The Friendly Face of Fraud

“A new chapter opened in the most breathlessly followed art-world scandal of the past year as American federal agents arrested fugitive dealer Inigo Philbrick on the Pacific island of Vanuatu.”

June 18th, 2020: The above flash from Artnet News, on a crime story that has been swirling for months, showcased an alluring but obscure destination. For Vanuatu is a chain of islands in the South Pacific, some 500 miles west of Fiji and far, far removed from the art world.  But it is where the infamous American dealer Inigo Philbrick took refuge from his many creditors and claimants, and where he was finally arrested this past weekend. Soon he may be transferred to another, less enchanting island—the dreaded Rikers—to await his fate.

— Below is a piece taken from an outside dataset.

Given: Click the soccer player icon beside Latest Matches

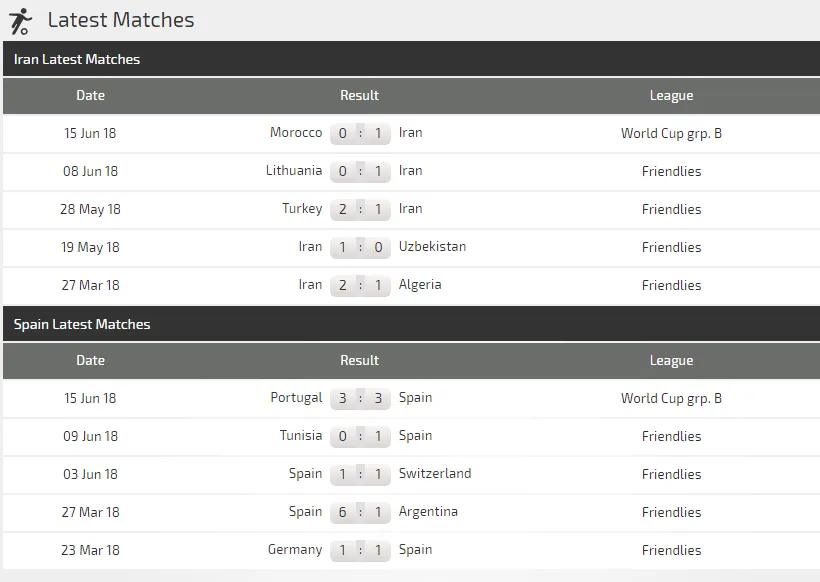Looking at the screenshot, I should coord(20,20).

Once hailed as an art-dealing prodigy, the young and debonair Philbrick apparently devised a Ponzi scheme in order to keep funding his increasingly flashy lifestyle. As reported, this scheme involved the following frenzy of deceptions:

“Selling the same partial shares of pieces by in-demand artists to multiple profit-hungry high-rollers looking for a quick-yet-juicy return on investment, as well as using art-backed loans to wring cash out of works whose true ownership may have been questionable at best.”

As this story now plays out in all its shabby particulars, one is reminded that fraud in the art market is a persistent and growing menace. Worse, this fraud is often committed not by hardened career criminals but by the most genial, dapper and lionized individuals—rogues in Savile Row suits.

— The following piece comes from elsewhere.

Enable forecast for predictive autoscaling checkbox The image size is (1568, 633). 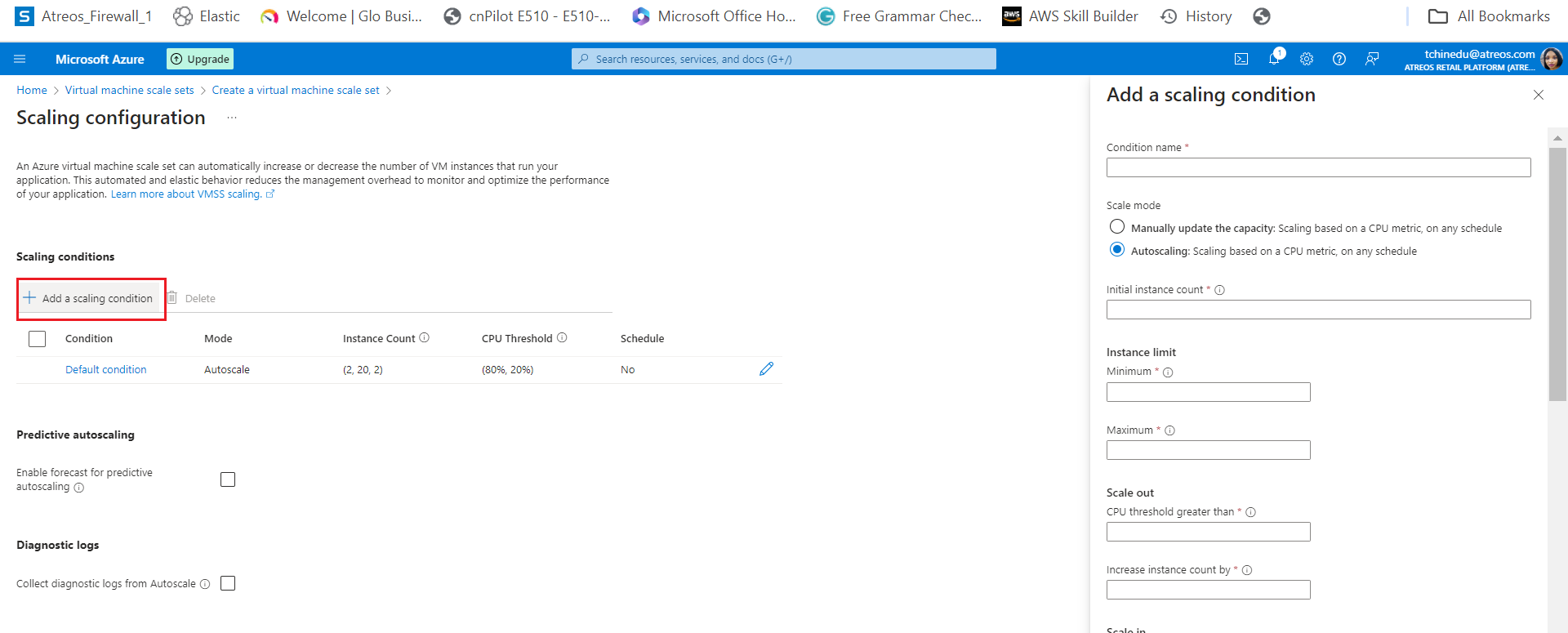pyautogui.click(x=228, y=479)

Take, for example, Englishman Timothy Sammons. After leaving Sotheby’s in the 1990s he began his rise as an art advisor to wealthy and titled families, with posh offices in London and New York. One of his triumphs was the sale at Sotheby’s in 1996 of John Singer Sargent’s magisterial portrait Cashmere for a record $11.1 million. Sammons had style galore and a glittering clientele.

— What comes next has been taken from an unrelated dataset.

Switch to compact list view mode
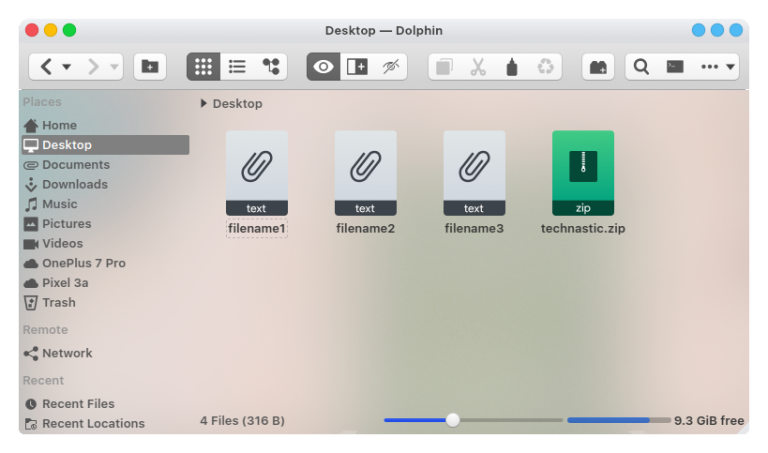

But in 2019 he was convicted of fraud in the U.S. and sent to federal prison, where he is now serving 4-12 years. As the indictment against him read, he had gained the trust of prospective art sellers, only to betray that trust by “pocketing the proceeds of those sales to fund his own lavish lifestyle.”

Perhaps it sounds quaint and old-fashioned, but the art market endures above all on trust, not on flash and flamboyance. Hence it demands constant due diligence. But this is often ignored in the face of smooth, glamorous salesmanship and the allure of quick profit. Sound, impartial advice is thus required at all times but is often cast to the winds.

Taking flight from the mess he left behind, Inigo Philbrick must have thought Vanuatu would be the perfect hiding place. But now he’ll need all the charm and salesmanship he can muster for what looms as a harsh reckoning in New York with his many aggrieved victims.